Identification of Novel Biomarkers of Homologous Recombination Defect in DNA Repair to Predict Sensitivity of Prostate Cancer Cells to PARP-Inhibitors

Abstract

One of the most common malignancies in men is prostate cancer, for which androgen deprivation is the standard therapy. However, prostate cancer cells become insensitive to anti-androgen treatment and proceed to a castration-resistant state with limited therapeutic options. Therefore, besides the androgen deprivation approach, novel biomarkers are urgently required for specific targeting in this deadly disease. Recently, germline or somatic mutations in the homologous recombination (HR) DNA repair genes have been identified in at least 20-25% of metastatic castration-resistant prostate cancers (mCRPC). Defects in genes involved in HR DNA repair can sensitize cancer cells to poly(ADP-ribose) polymerase (PARP) inhibitors, a class of drugs already approved by the Food and Drug Administration (FDA) for breast and ovarian cancer carrying germline mutations in BRCA1/2 genes. For advanced prostate cancer carrying Breast cancer1/2 (BRCA1/2) or ataxia telengiectasia mutated (ATM) mutations, preclinical studies and clinical trials support the use of PARP-inhibitors, which received breakthrough therapy designation by the FDA. Based on these assumptions, several trials including DNA damage response and repair (DDR) targeting have been launched and are ongoing for prostate cancer. Here, we review the state-of-the-art potential biomarkers that could be predictive of cancer cell synthetic lethality with PARP inhibitors. The identification of key molecules that are affected in prostate cancer could be assayed in future clinical studies to better stratify prostate cancer patients who might benefit from target therapy.

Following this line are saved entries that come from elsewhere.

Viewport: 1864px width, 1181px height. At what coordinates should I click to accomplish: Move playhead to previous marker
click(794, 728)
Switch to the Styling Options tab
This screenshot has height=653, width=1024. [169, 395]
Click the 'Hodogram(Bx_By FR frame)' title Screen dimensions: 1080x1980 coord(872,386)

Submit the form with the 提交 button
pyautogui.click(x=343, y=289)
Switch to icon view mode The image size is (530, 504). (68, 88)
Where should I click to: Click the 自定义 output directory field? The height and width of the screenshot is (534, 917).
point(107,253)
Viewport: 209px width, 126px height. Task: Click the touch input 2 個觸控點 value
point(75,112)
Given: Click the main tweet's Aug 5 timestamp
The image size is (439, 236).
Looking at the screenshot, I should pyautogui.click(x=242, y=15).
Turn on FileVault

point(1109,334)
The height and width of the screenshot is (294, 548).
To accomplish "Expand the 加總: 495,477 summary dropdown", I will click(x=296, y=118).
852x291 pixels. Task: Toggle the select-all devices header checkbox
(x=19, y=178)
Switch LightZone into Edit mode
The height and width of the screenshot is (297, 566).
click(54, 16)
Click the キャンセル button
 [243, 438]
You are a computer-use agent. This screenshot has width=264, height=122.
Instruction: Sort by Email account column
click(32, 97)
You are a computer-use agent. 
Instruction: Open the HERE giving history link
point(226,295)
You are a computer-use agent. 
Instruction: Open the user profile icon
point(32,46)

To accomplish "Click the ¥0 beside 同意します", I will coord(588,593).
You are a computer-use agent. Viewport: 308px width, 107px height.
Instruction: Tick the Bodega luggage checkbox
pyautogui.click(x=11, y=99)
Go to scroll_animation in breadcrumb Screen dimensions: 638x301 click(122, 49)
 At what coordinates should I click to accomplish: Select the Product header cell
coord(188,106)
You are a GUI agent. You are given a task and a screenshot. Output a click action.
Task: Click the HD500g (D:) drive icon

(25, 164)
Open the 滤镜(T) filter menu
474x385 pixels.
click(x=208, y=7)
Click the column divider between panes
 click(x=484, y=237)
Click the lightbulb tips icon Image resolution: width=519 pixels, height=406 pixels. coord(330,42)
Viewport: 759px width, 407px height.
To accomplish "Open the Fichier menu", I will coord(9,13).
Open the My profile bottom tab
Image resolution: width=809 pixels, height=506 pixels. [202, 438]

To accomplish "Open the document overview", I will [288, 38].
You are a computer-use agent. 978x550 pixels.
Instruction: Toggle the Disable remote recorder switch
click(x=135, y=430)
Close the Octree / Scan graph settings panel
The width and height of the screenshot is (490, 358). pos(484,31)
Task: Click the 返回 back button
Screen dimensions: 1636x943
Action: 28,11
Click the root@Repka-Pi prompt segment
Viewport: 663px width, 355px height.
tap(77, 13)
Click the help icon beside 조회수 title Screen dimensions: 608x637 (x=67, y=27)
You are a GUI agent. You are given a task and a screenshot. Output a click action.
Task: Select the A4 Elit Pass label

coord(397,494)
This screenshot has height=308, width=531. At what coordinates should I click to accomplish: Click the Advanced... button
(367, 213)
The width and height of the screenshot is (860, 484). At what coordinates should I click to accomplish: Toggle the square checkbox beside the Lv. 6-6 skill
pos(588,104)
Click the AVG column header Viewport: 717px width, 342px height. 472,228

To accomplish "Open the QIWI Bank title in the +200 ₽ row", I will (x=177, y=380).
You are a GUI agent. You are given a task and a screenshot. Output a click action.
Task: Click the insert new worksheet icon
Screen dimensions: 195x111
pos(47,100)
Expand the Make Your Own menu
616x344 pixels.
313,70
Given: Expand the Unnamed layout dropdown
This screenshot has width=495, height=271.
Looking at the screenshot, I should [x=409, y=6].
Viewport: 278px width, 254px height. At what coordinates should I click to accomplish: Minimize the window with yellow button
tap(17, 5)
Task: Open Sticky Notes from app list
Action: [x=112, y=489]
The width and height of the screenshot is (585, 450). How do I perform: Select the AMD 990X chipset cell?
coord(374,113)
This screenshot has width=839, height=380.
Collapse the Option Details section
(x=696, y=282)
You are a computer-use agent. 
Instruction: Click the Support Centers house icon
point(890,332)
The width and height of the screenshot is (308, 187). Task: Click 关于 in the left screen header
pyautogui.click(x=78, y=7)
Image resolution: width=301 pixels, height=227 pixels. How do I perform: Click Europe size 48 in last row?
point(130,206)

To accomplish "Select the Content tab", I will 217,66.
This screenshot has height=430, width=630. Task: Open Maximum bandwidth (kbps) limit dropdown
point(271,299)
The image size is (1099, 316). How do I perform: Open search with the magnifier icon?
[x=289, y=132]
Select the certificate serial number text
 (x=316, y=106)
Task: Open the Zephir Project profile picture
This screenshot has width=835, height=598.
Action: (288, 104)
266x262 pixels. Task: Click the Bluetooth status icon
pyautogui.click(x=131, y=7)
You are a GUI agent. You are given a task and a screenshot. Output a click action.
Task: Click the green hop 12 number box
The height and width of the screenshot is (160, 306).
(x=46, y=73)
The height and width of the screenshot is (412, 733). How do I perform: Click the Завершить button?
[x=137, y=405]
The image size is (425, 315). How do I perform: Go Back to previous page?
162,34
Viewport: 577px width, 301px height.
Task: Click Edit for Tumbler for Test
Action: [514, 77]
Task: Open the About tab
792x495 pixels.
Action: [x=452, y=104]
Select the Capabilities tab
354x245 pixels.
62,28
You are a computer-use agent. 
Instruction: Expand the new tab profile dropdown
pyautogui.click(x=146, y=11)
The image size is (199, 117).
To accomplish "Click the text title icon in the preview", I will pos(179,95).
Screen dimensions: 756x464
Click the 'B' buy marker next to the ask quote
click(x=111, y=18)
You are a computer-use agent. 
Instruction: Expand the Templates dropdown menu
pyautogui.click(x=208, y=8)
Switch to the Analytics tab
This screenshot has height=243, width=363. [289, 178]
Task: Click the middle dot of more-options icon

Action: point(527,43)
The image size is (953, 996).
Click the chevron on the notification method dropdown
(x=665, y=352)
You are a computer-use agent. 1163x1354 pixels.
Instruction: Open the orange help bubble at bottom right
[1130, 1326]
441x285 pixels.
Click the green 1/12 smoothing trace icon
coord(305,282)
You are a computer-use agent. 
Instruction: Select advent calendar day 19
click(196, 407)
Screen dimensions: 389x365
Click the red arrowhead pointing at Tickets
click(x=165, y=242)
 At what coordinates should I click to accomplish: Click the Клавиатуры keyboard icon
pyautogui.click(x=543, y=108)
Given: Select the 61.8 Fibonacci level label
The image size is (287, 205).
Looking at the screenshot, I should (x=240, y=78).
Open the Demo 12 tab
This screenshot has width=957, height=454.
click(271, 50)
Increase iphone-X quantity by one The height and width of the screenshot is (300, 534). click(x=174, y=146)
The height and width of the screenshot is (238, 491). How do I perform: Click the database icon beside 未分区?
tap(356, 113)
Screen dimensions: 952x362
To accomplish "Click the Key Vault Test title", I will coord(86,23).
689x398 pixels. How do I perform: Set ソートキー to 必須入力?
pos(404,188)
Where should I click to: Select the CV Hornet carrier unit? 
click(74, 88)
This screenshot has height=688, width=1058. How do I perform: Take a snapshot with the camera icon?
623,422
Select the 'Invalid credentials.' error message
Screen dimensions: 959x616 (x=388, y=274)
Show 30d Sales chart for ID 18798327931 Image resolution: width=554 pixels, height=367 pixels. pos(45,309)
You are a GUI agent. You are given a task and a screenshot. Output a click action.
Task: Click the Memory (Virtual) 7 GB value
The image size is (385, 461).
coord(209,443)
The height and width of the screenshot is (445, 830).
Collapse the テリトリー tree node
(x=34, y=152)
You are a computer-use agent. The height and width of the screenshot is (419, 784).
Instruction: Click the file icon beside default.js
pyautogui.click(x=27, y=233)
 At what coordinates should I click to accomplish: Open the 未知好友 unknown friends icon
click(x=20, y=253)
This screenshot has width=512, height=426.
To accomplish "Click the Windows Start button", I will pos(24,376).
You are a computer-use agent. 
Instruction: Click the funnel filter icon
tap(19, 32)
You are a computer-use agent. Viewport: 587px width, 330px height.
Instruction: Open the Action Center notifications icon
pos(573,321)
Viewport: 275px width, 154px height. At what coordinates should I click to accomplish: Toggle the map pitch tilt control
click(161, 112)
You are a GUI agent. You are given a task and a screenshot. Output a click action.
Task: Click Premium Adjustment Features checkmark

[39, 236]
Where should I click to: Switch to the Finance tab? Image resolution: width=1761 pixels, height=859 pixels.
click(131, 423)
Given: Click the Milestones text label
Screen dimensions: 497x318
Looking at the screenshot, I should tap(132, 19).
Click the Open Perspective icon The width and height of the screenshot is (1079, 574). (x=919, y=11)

Keywords: BRCAness; CCDC6; DNA damage response; biomarkers; genome instability; synthetic lethality.

Figure 1

Synthetic lethality of PARP-inhibitors in HR-deficient tumors. Several stress can generate the single strand breaks (SSBs) that are repaired by poly(ADP-ribose) polymerases (PARPs) through the BER pathway. PARP inhibition prevent the repair of SSBs, resulting in the generation of double strand breaks (DSBs). The DSBs are repaired in cells through the functional HR-mediated DNA repair pathway, but in the presence of impaired HR pathway the DSBs cannot be effectively repaired resulting in DSB accumulation, genomic instability, and cell death.